[[ GIVEN DATA open ]]

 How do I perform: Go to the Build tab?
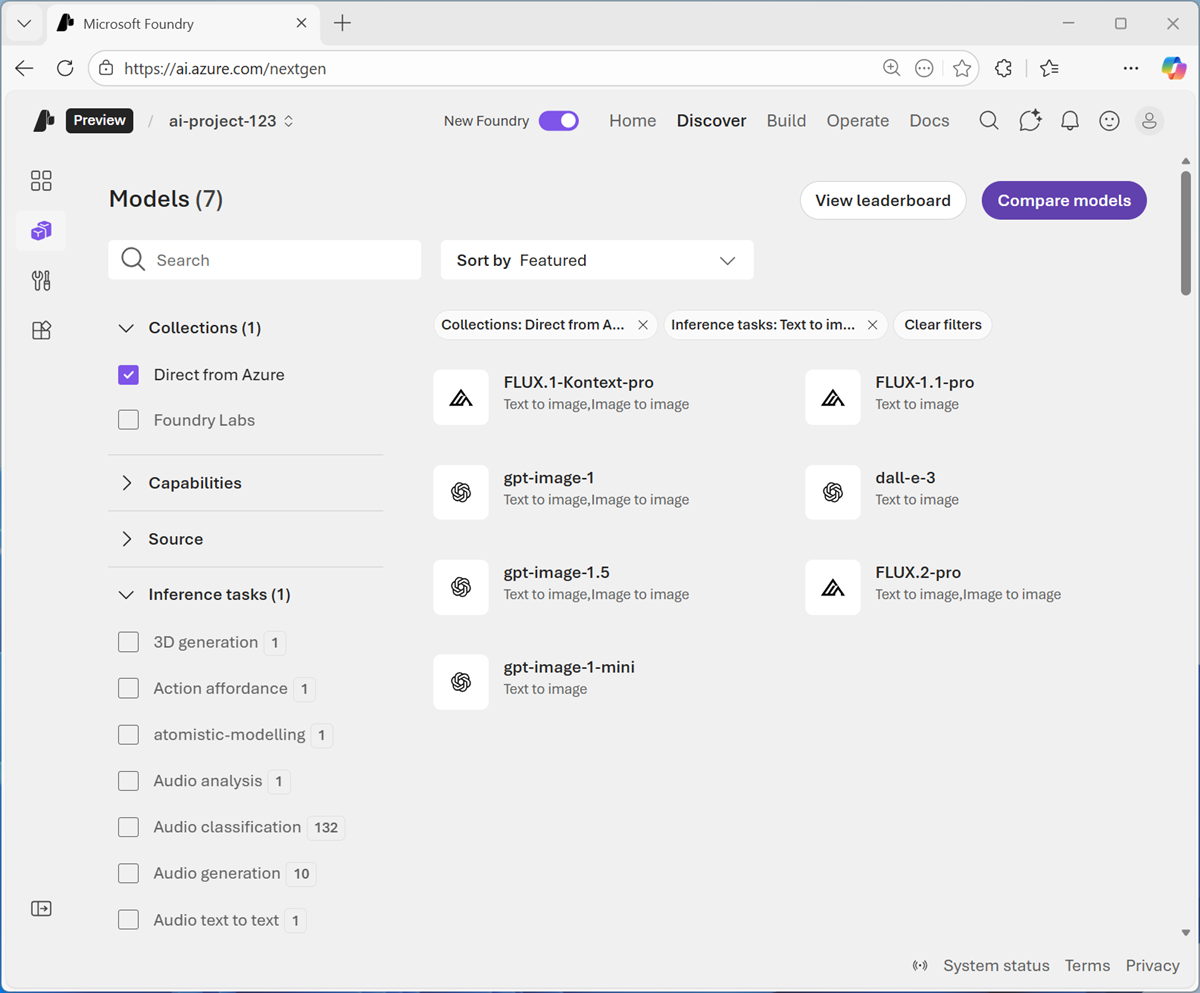[786, 121]
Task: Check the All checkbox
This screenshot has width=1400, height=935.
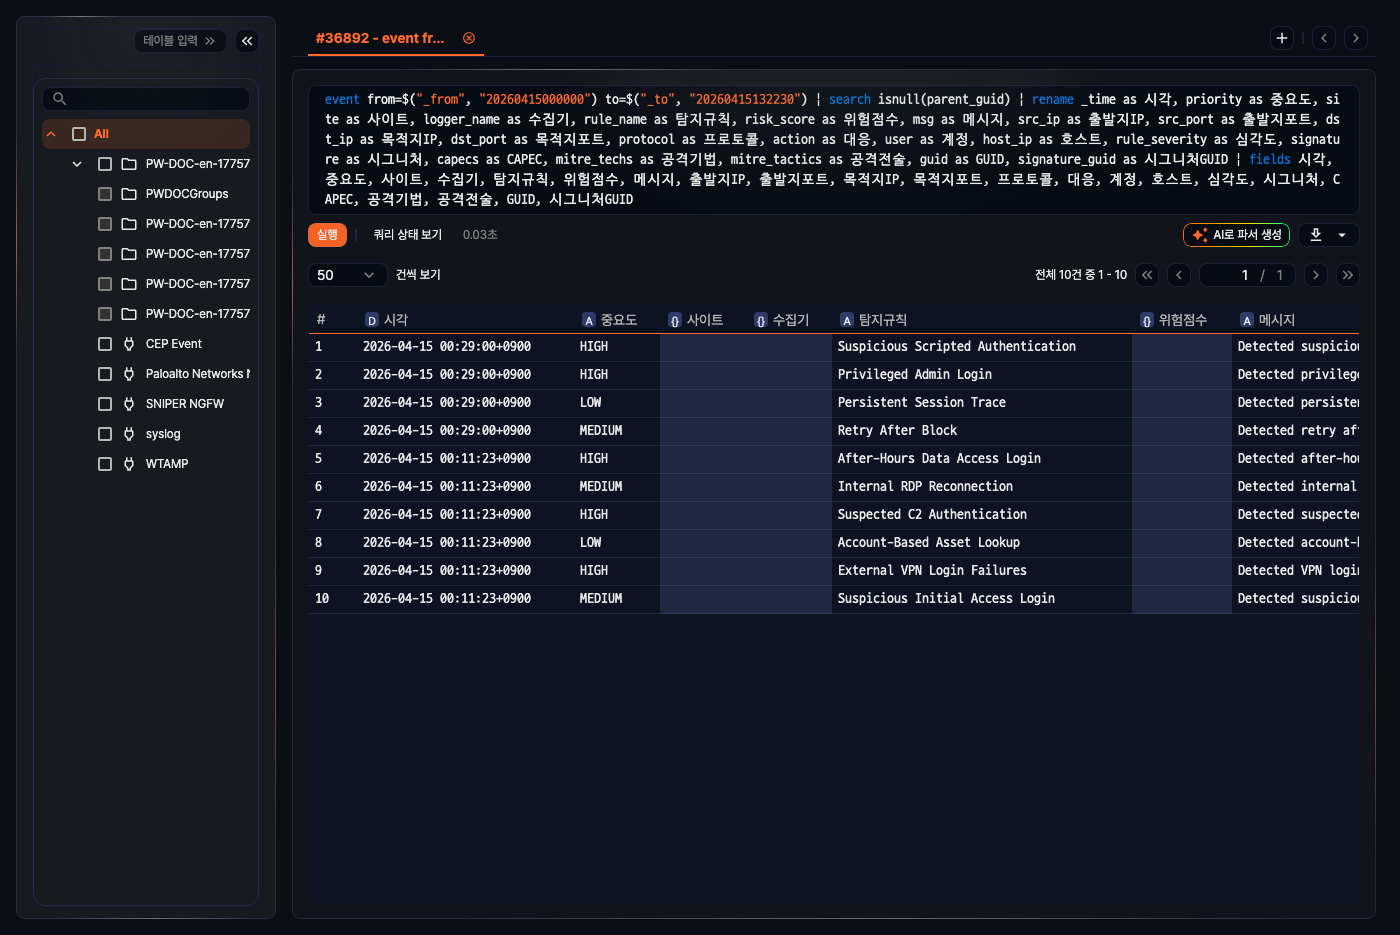Action: [79, 134]
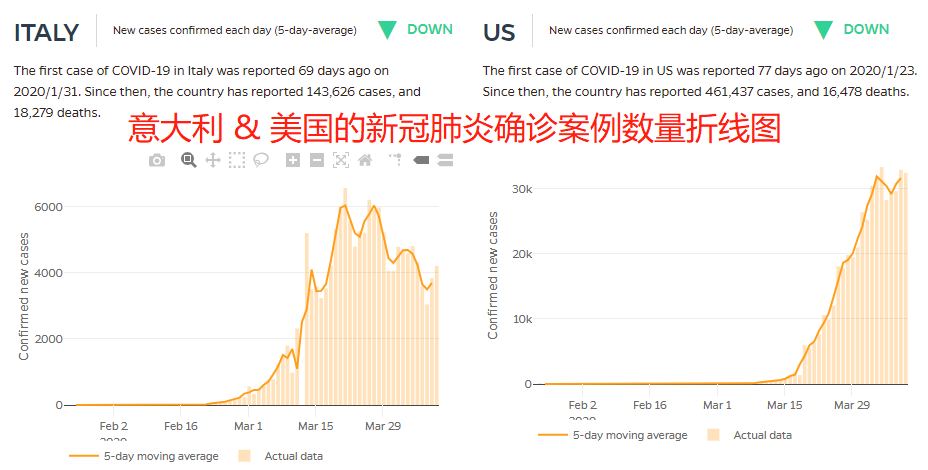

[[ GIVEN DATA closed ]]

PROBLEM TO WORK ON >> Transcribe the records above exactly, skipping pictures.

WRITTEN ANSWER >>
 How do I perform: Go to the Build tab?
[786, 121]
Task: Check the All checkbox
This screenshot has width=1400, height=935.
Action: [79, 134]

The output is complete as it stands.